- The Washington Times - Thursday, April 2, 2015

Lost in the controversy over Hillary Rodham Clinton’s private email server and the possible security issues has been repeated warnings that the State Department’s official computers remain woefully unprepared for cyberattacks despite repeated warnings from its internal watchdog and outside experts.

Last month, the State Department had to shut down its internal unclassified email as it was still doing system repair work from a Russian attack it suffered last year. In November, the agency conducted a similar clean-up exercise after Russian hackers invaded its systems, in what federal law-enforcement and intelligence officials say was the “worst ever” cyberattack against a federal agency.

In October — the month Russian hackers took over State’s system with malware — its inspector general reported that the State Department had ignored hundreds of recommendations to improve its cybersecurity over several years, with investigators identifying security weaknesses in more than 100 different systems.

Ironically, experts say, Mrs. Clinton’s email server at her suburban New York home in Chappaqua might not have been much less secure than the official ones at State, given the lapses at Foggy Bottom.

“Given the fact that every two years the Chinese or the Russians succeed in getting into the State server it’s not clear it [Mrs. Clinton’s server] made that much difference,” said James Lewis, director and senior fellow at the Center for Strategic and International Studies, and a former State Department employee.

“Most email is not secure, so it’s hard to get excited about unclassified emails. If she’s writing about foreign policy that is more specific and intelligence matters that would be a bigger deal,” Mr. Lewis said.

The State Department said as a matter of policy, it doesn’t discuss specific security measures for its IT infrastructure but that it continually upgrades its system to stay ahead of malicious actors.

“The Department takes seriously its responsibility to safeguard its information and continuously takes steps to ensure information is protected. We are implementing a strategy to harden and modernize the Department’s infrastructure to better protect its data, not only today and tomorrow, but well into the future,” said Julia Straker, a spokeswoman for the department.

When it comes to transferring classified, sensitive communications, the State server is better than one in your backyard, cyberexperts concede.

“A State Department server is still more secure than a private server,” said Bob Gourley, a former chief technology officer of the Defense Intelligence Agency. “They will eventually be found if they are penetrating a State Department system.”

Last month, Mrs. Clinton said her use of a private email server didn’t include any classified information. She said the server hosting the account was in a private building that was protected by the U.S. Secret Service.

According to Mr. Gourley, the problems plaguing the State Department’s IT systems boil down to one word, “leadership.”

A good IT leader should build a roadmap with a strict timeline for security improvement, Mr. Gourley explained, and could look to reports from the Inspector General for guidance.

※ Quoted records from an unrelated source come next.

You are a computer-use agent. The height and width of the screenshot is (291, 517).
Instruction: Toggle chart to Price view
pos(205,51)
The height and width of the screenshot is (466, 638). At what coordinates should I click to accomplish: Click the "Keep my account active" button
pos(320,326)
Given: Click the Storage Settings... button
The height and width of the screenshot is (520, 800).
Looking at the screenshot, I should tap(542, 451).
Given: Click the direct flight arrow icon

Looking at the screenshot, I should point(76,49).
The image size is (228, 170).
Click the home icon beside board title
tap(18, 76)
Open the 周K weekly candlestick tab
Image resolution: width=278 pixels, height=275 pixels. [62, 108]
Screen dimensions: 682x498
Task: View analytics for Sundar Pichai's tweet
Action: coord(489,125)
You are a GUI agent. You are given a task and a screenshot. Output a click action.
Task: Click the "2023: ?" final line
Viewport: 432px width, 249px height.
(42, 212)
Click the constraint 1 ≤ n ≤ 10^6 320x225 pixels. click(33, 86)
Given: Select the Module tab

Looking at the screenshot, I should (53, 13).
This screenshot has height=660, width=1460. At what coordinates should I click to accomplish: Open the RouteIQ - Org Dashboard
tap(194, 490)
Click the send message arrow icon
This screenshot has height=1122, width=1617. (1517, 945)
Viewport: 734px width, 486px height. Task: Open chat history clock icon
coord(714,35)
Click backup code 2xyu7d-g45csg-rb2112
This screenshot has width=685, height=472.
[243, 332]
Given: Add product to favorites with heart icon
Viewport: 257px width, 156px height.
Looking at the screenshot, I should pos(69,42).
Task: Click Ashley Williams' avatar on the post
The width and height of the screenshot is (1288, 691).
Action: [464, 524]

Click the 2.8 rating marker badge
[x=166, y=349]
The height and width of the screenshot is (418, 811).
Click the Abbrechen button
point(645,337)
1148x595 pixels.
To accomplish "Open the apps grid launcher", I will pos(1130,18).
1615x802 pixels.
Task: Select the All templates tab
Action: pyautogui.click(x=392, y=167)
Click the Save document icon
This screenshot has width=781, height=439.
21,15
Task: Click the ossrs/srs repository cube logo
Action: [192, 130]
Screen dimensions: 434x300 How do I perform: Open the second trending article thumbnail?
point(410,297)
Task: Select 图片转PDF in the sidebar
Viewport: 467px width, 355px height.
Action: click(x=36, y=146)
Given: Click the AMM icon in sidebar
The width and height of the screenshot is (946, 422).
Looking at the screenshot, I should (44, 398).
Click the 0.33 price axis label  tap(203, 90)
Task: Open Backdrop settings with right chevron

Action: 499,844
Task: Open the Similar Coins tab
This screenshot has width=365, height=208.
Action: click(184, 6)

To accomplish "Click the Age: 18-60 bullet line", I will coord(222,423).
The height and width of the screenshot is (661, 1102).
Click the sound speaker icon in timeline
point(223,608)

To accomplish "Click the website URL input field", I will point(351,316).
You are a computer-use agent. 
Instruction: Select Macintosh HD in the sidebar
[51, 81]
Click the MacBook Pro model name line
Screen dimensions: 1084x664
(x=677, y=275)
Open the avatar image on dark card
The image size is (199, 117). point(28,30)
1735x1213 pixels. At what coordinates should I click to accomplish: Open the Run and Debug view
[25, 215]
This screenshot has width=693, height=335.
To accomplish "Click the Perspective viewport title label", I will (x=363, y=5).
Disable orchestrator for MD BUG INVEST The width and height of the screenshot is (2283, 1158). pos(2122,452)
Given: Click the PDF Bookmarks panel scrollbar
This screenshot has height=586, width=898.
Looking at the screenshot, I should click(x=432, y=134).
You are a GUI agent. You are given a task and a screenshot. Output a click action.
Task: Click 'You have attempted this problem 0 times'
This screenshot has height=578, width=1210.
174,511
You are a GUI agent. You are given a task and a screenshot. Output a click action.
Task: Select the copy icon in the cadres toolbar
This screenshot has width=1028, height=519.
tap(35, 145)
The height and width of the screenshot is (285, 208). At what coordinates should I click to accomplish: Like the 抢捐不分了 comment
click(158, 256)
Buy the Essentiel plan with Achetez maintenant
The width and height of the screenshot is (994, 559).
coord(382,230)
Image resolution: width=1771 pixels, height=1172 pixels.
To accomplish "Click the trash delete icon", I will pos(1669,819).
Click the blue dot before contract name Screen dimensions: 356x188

Right now, there’s no one at the State Department taking responsibility for that.

In its most recent audit on cybersecurity, the State Department’s IG wrote that while the agency had made some strides in improving its security, it still ignored key concerns that had piled up over the years.

“Although we acknowledge the department’s actions to improve its information security program, we continue to find security control deficiencies in multiple information security program areas that were previously reported in FY 2010, FY 2011, FY 2012, and FY 2013. Over this period, we consistently identified similar control deficiencies in more than 100 different systems,” investigators wrote in the audit.

Cybersecurity is more difficult at the State Department according to some experts because of its large global network — embassies, consulates and political appointees in almost every country around the world, many with different IT policies. Those vulnerabilities make it an attractive target for hackers.

“They get pressure that a lot of the domestic agencies never see,” Mr. Lewis said, pointing out that different embassies and officials use different systems and devices.

But Mr. Gourdy argued that private companies have networks that are just as expansive, which they’re able to secure.

“It’s not an acceptable excuse,” he said. “Compare them to say [General Electric], which operates in every country of the globe except Cuba and North Korea, why are they more secure than the State Department? Because they care and they have more leadership. Compare them to everyone else in the Fortune 500 — some of them are terrible at security, some are great at security, and it comes down to leadership.”

On Wednesday, President Obama released a new set of executive actions to impose sanctions on hackers attacking private companies, calling a state of emergency over the alarming increase of cyberattacks.

But given the track record of cybersecurity at federal agencies, or rather a lack of security, cyberexperts say the president shouldn’t think big government is the solution to the problem.

“There’s not a ton of reason to believe that in general the government is better at this than the private sector,” said Julian Sanchez, a senior fellow at the libertarian Cato Institute, specializing in technology and privacy issues.

“In general cybersecurity is a hard problem and most of the things that need to be addressed are local issues that involve choices that thousands of private network operators have to make,” he said. “When we talk about cybersecurity we tend to focus on policy changes and things the government can do, in a way that gives them disproportionate weight.”